- EXERCISE AIM -
Count the lines in the records below that contain the word "name", and give only that number.
BEGIN PROVIDED DATA
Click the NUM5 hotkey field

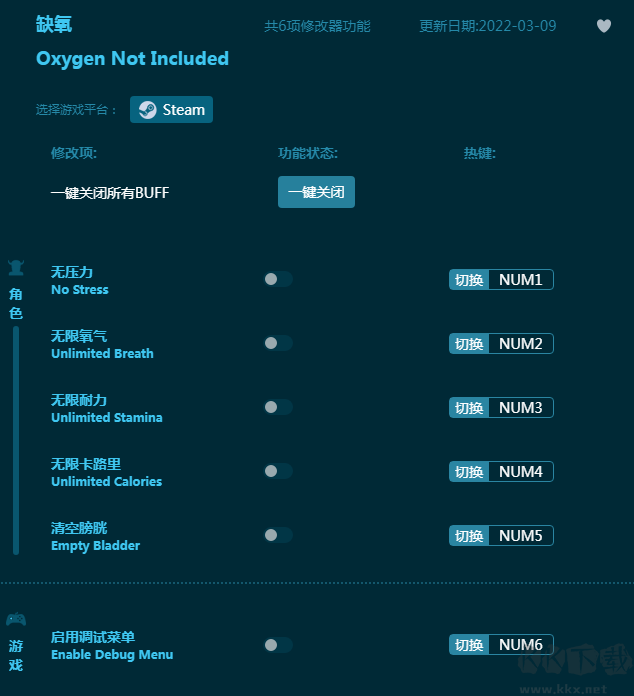(521, 535)
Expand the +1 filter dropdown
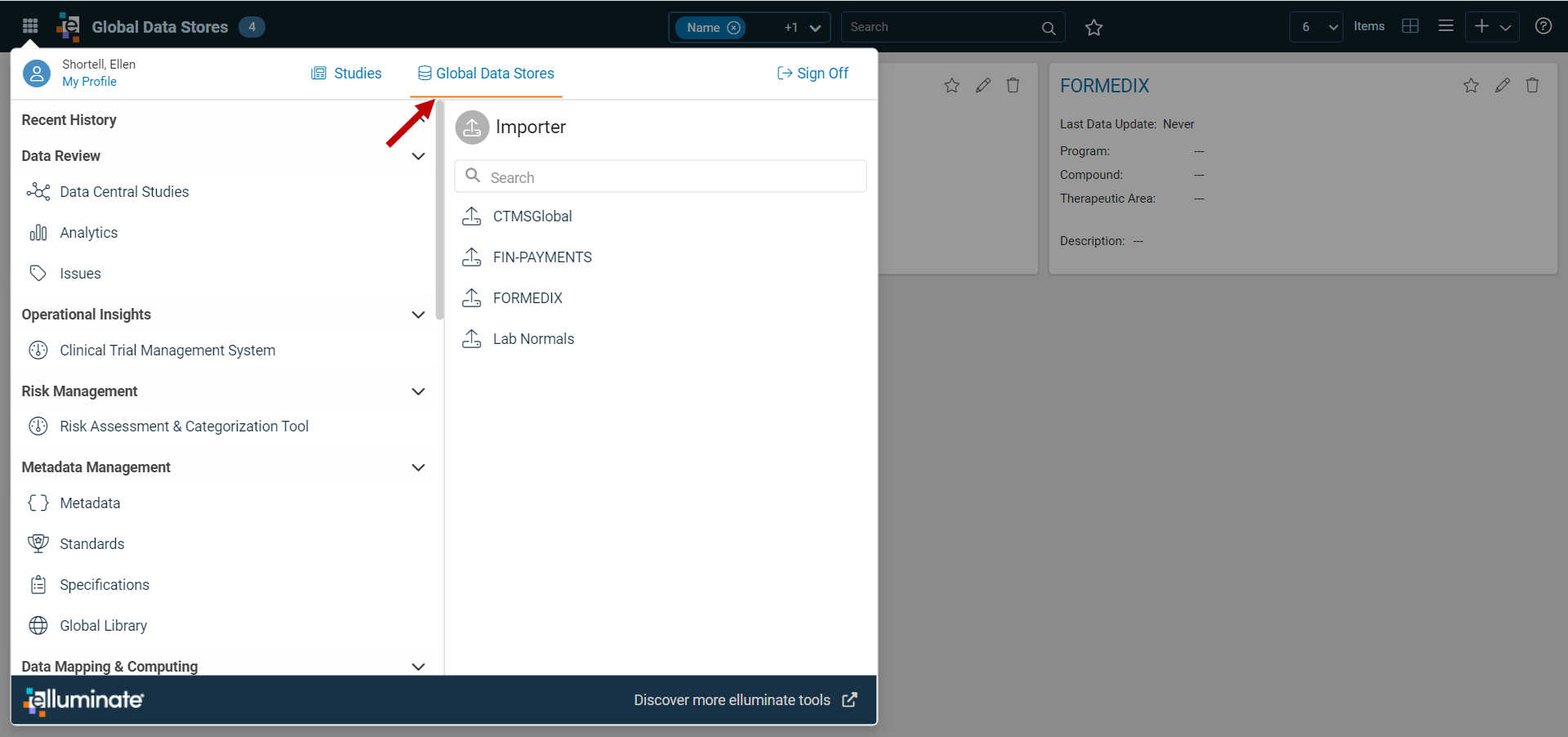The height and width of the screenshot is (737, 1568). [802, 28]
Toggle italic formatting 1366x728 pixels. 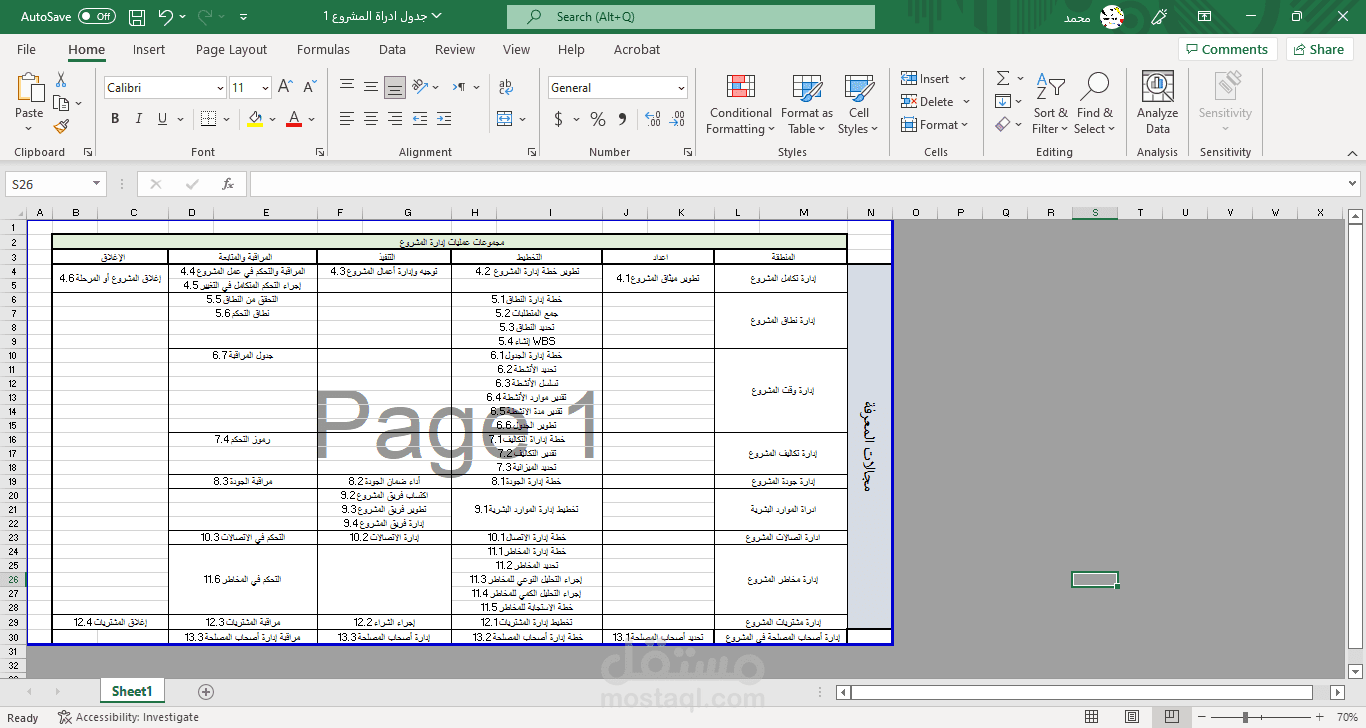tap(138, 118)
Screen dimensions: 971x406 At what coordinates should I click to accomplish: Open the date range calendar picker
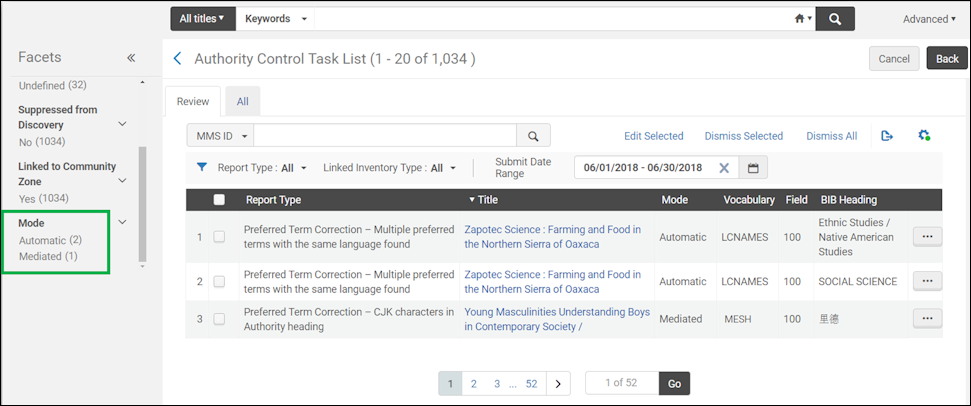click(x=753, y=168)
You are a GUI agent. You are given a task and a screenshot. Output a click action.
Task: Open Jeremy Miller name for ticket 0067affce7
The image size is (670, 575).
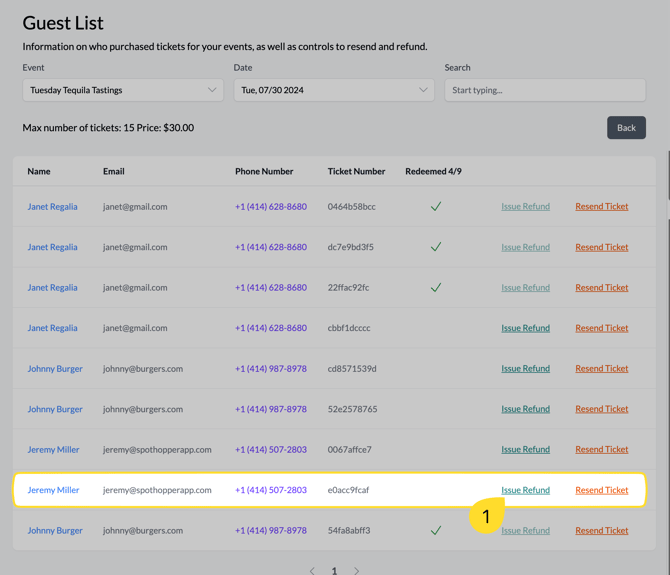pyautogui.click(x=53, y=450)
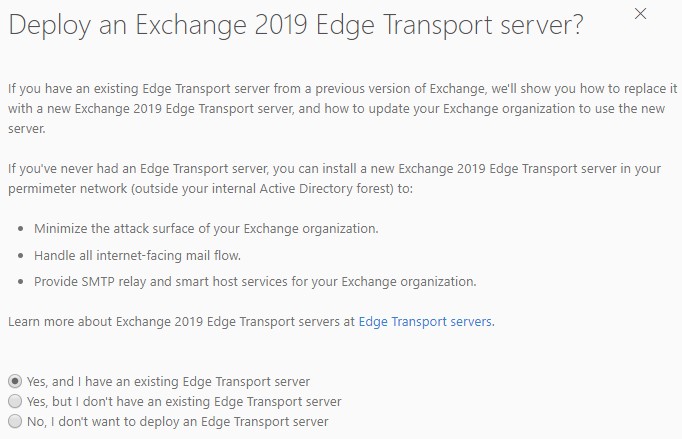Click the bullet dot before 'Minimize the attack surface'

(21, 229)
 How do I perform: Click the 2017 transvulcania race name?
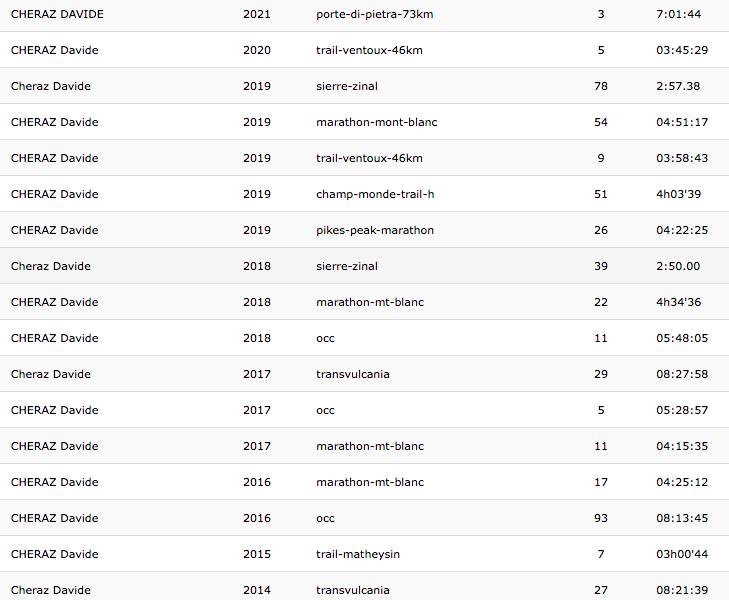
END PROVIDED DATA
- EXERCISE OUTPUT -
2